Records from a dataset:
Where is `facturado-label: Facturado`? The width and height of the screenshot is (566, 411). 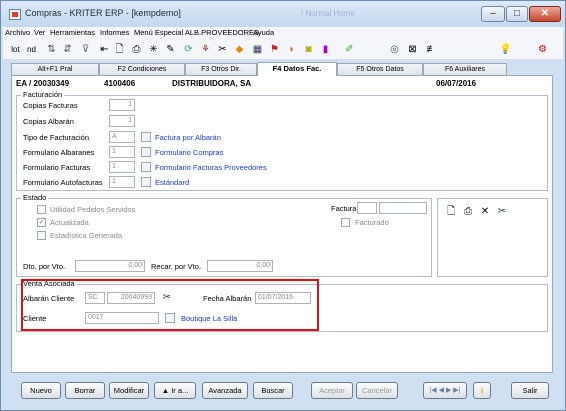
facturado-label: Facturado is located at coordinates (372, 222).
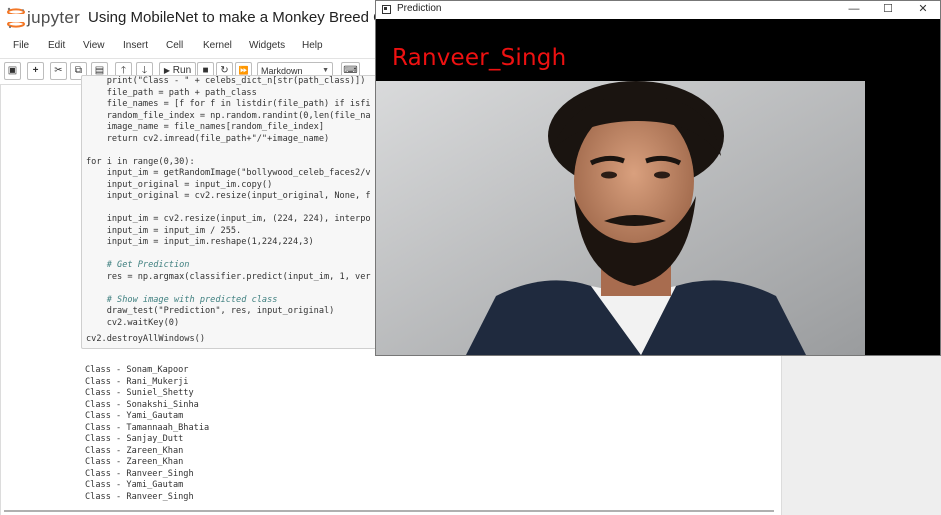 The image size is (941, 515). I want to click on code-line: file_path = path + path_class, so click(172, 93).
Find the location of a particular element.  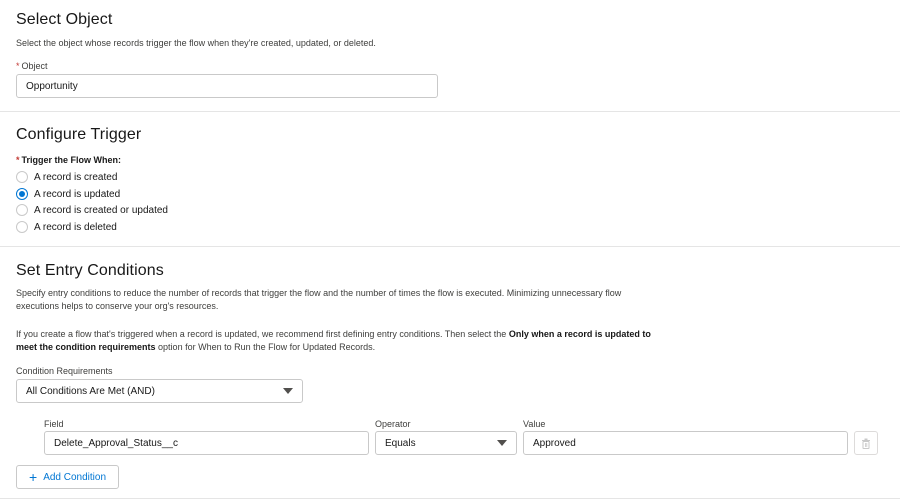

radio-option-created: A record is created is located at coordinates (66, 177).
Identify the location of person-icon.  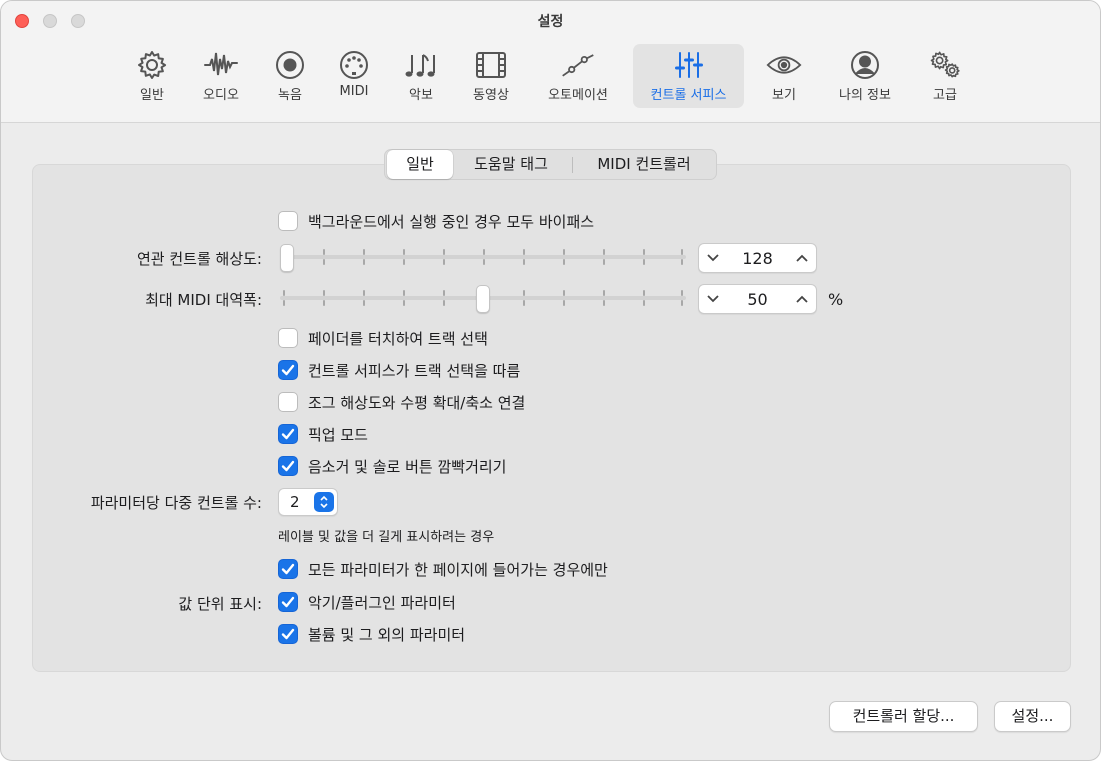
(865, 65).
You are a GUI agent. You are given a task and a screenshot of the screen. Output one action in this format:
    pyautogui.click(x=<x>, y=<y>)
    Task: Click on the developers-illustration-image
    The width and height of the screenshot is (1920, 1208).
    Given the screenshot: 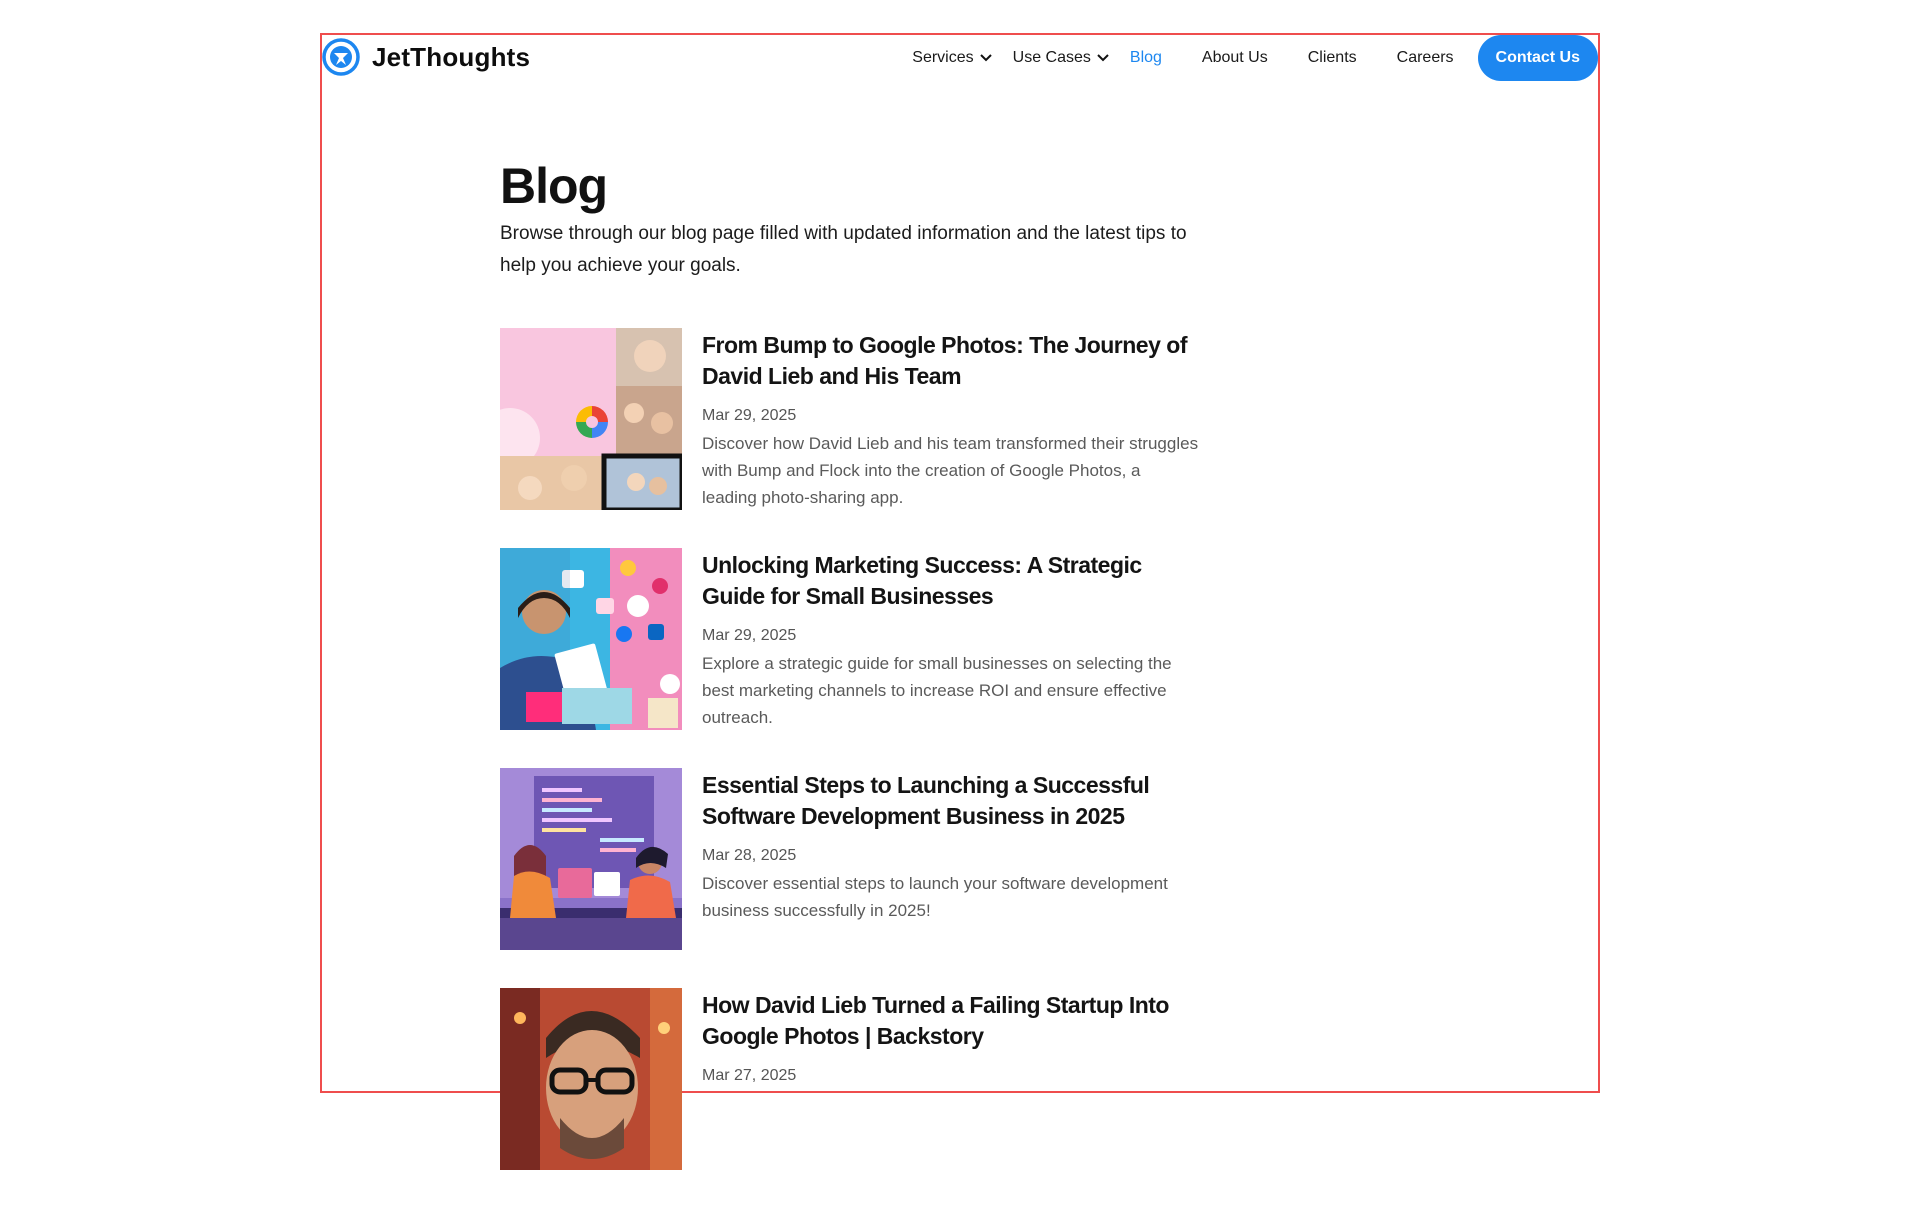 What is the action you would take?
    pyautogui.click(x=591, y=859)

_WHAT IS BEING ASKED_. Retype the records from the beginning up to and including the line with "The image size". Omit the pictures.

_WRITTEN ANSWER_.
Where is `facturado-label: Facturado`? The width and height of the screenshot is (566, 411). 
facturado-label: Facturado is located at coordinates (372, 222).
 The image size is (941, 515). I want to click on code-line: file_path = path + path_class, so click(172, 93).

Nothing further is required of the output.